— Start of Supplied material —

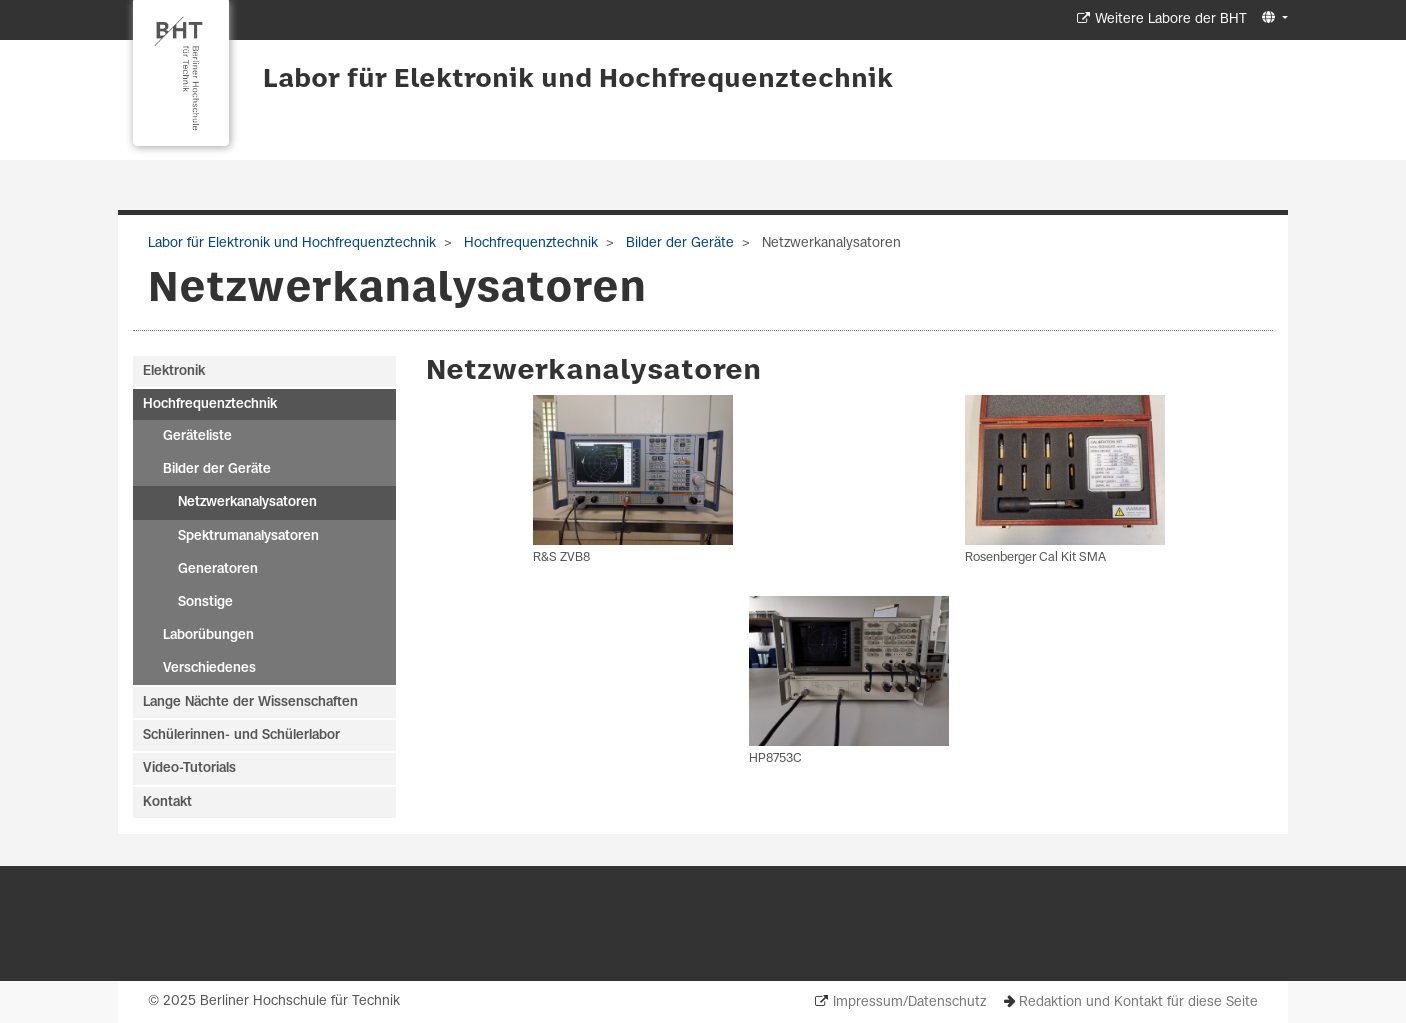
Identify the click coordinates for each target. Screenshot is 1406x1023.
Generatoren (218, 569)
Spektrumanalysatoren (248, 536)
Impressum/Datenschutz (909, 1002)
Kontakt (167, 802)
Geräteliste (197, 436)
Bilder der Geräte (678, 243)
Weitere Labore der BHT (1171, 19)
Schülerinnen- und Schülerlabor (241, 735)
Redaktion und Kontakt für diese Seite (1138, 1002)
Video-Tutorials (189, 768)
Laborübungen (208, 635)
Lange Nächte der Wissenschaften (250, 702)
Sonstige (205, 602)
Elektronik (174, 371)
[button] (1272, 18)
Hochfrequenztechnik (529, 243)
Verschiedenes (209, 668)
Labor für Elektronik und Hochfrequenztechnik (578, 80)
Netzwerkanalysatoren (247, 502)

— End of Supplied material —

The exercise. Rewrite all of the rows above, replacing "Elektronik" with "Elektrotechnik" wherever it occurs and changing nothing else. Leave the picture out of your answer.

Written solution.
Identify the click coordinates for each target. Screenshot is 1406x1023.
Generatoren (218, 569)
Spektrumanalysatoren (248, 536)
Impressum/Datenschutz (909, 1002)
Kontakt (167, 802)
Geräteliste (197, 436)
Bilder der Geräte (678, 243)
Weitere Labore der BHT (1171, 19)
Schülerinnen- und Schülerlabor (241, 735)
Redaktion und Kontakt für diese Seite (1138, 1002)
Video-Tutorials (189, 768)
Laborübungen (208, 635)
Lange Nächte der Wissenschaften (250, 702)
Sonstige (205, 602)
Elektrotechnik (174, 371)
[button] (1272, 18)
Hochfrequenztechnik (529, 243)
Verschiedenes (209, 668)
Labor für Elektrotechnik und Hochfrequenztechnik (578, 80)
Netzwerkanalysatoren (247, 502)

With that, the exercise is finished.